Ladyboy vs Yakuzas tome 4, Toshifumi Sakuraï, Editions Akata

Ladyboy vs yakuzas tome 4

Série: Ladyboy vs Yakuzas
Tome: 4
Auteur: Toshifumi Sakuraï
Editeur VO:  Futabasha Publishers Ltd
Editeur VF: Editions Akata
Date de publication: Décembre 2015

Toshifumi Sakuraï n’est pas le genre d’auteur à se reposer sur ses lauriers, ou à ne pas maîtriser la lecture qu’il propose, visiblement.  Si j’avais noté un tome 3 plus apaisé, moins provocant, croyez-bien que celui va revenir vous chahuter la tête.
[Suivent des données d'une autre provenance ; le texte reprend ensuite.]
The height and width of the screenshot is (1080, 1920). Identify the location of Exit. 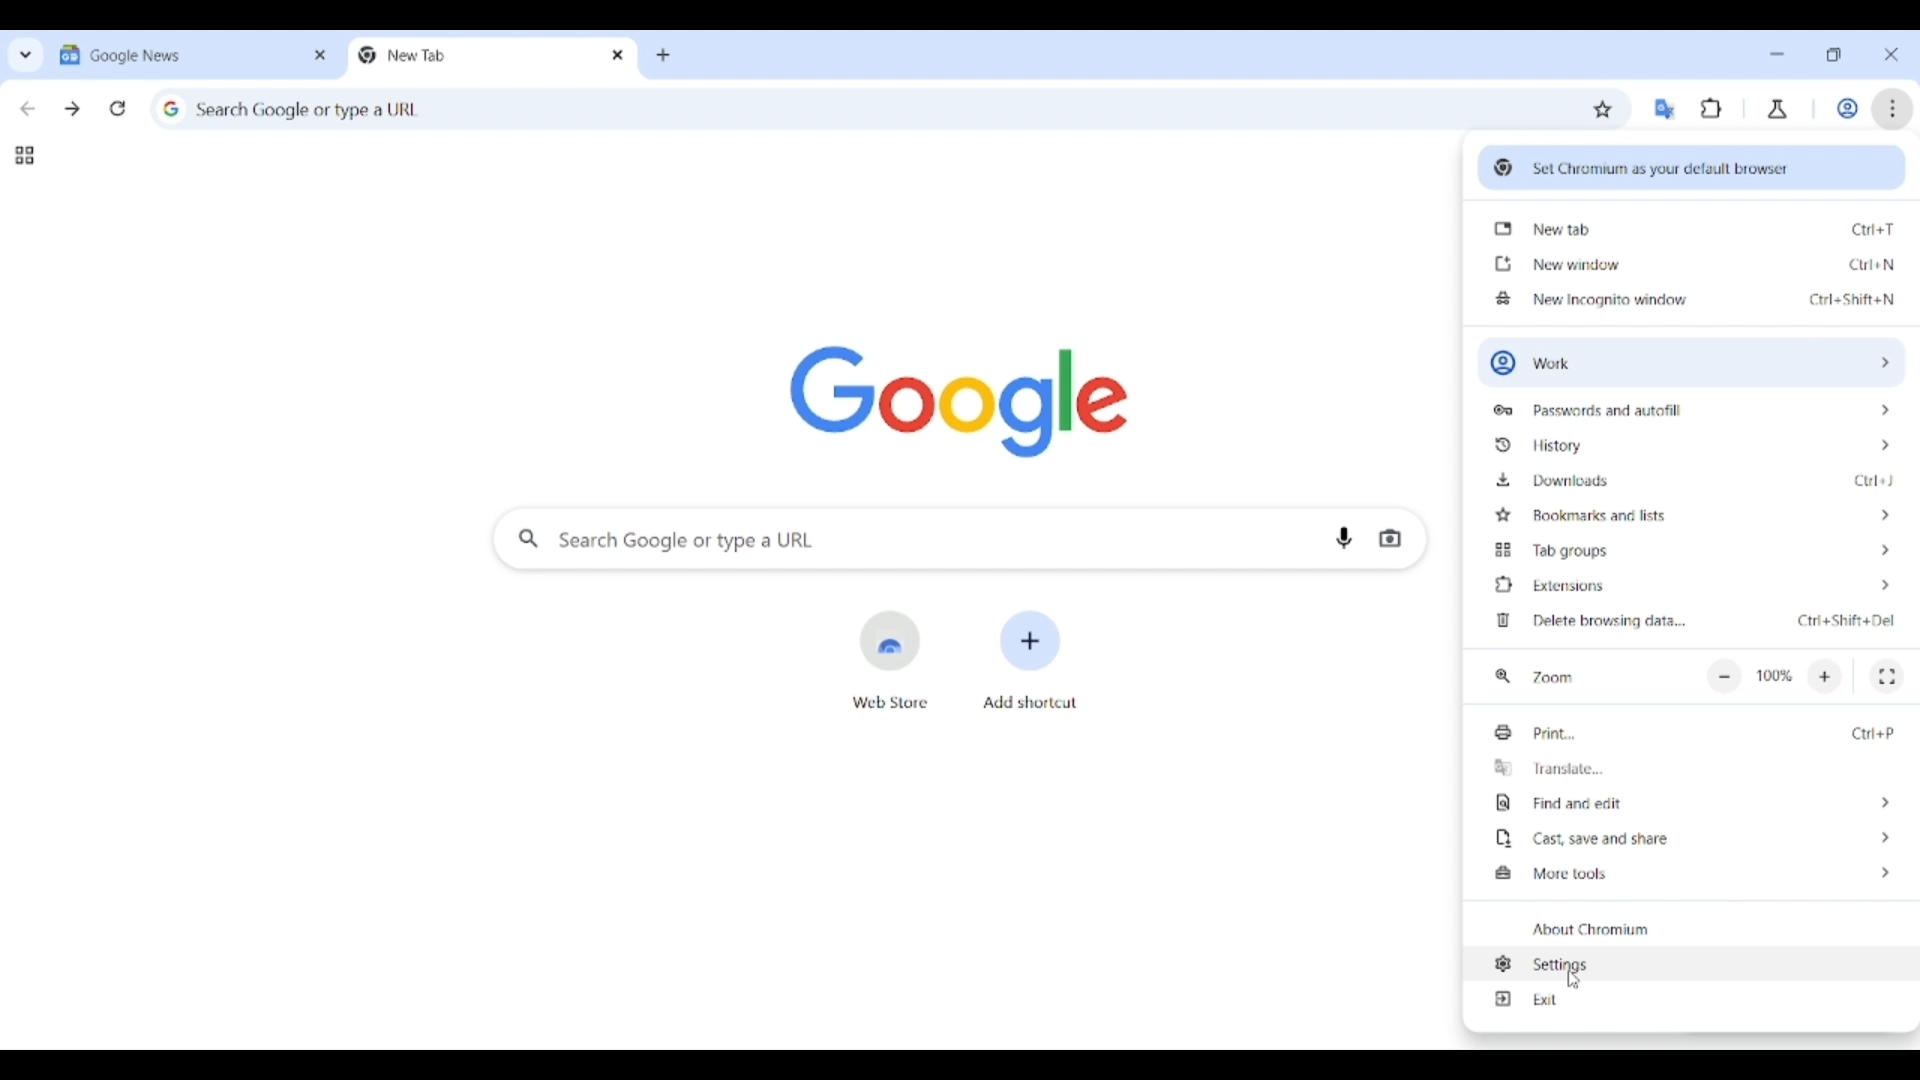
(1692, 998).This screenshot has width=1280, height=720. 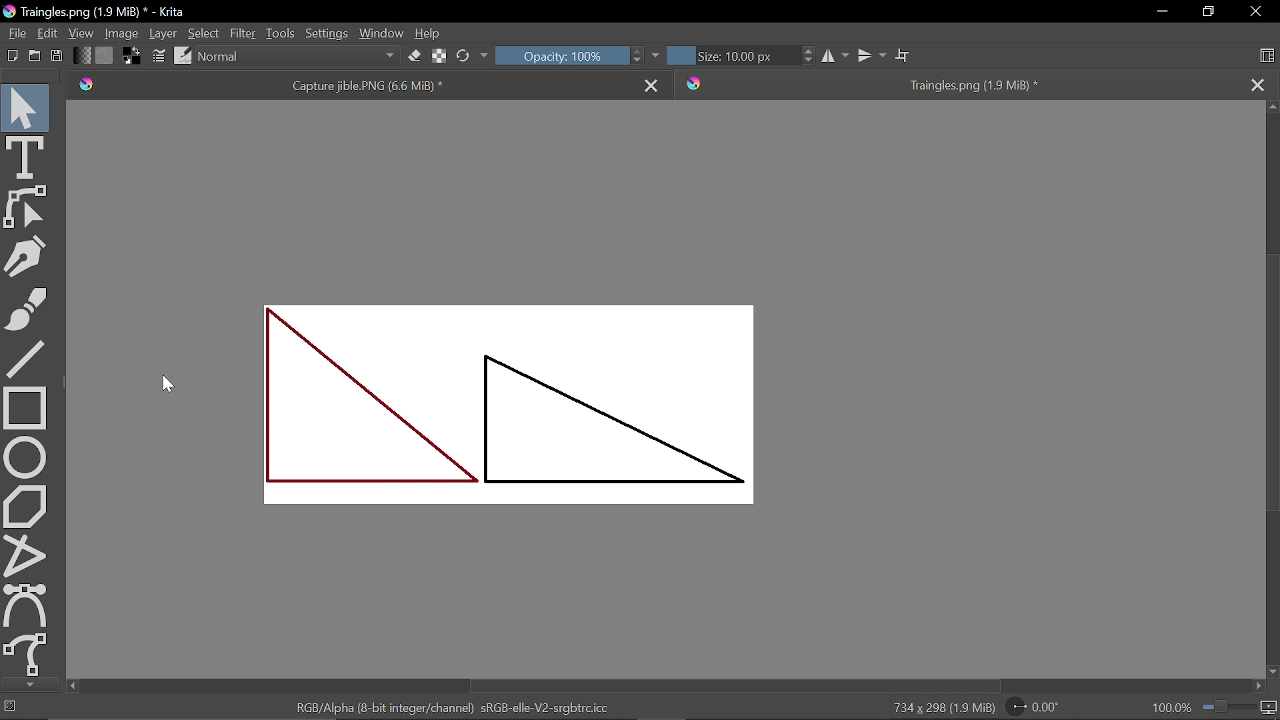 I want to click on Rotate, so click(x=1038, y=708).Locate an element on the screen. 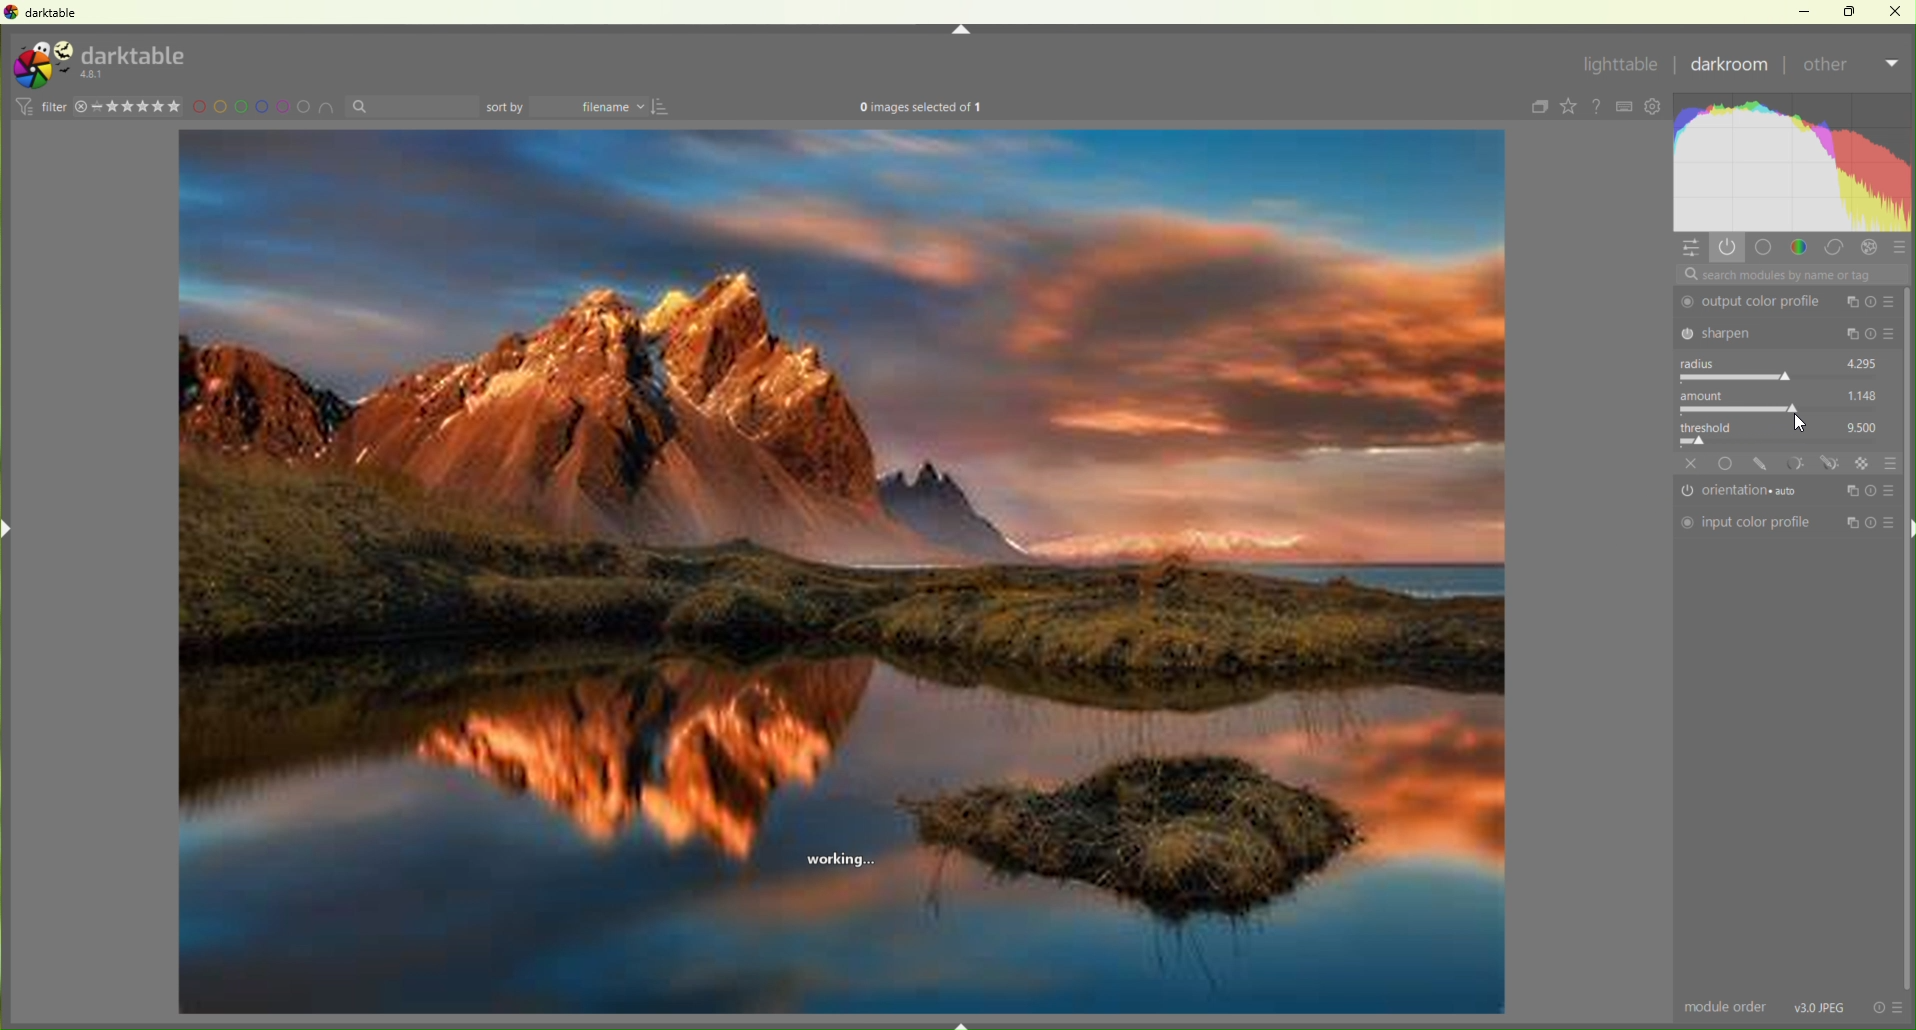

Kozo a été mis à l’abri pendant qu’il était évanoui. C’est Georges, un des pervers, qui l’a protégé. Georges n’est plus équipé pour le violer, alors son objectif, ce serait plutôt de mettre fin à cette punition sordide. Mais Georges n’est pas un saint, il faudrait voir à ne pas l’oublier. Ceci dit lui a l’expérience pour protéger Kozo. Et même, pour le débarrasser d’un maximum de ses assaillants.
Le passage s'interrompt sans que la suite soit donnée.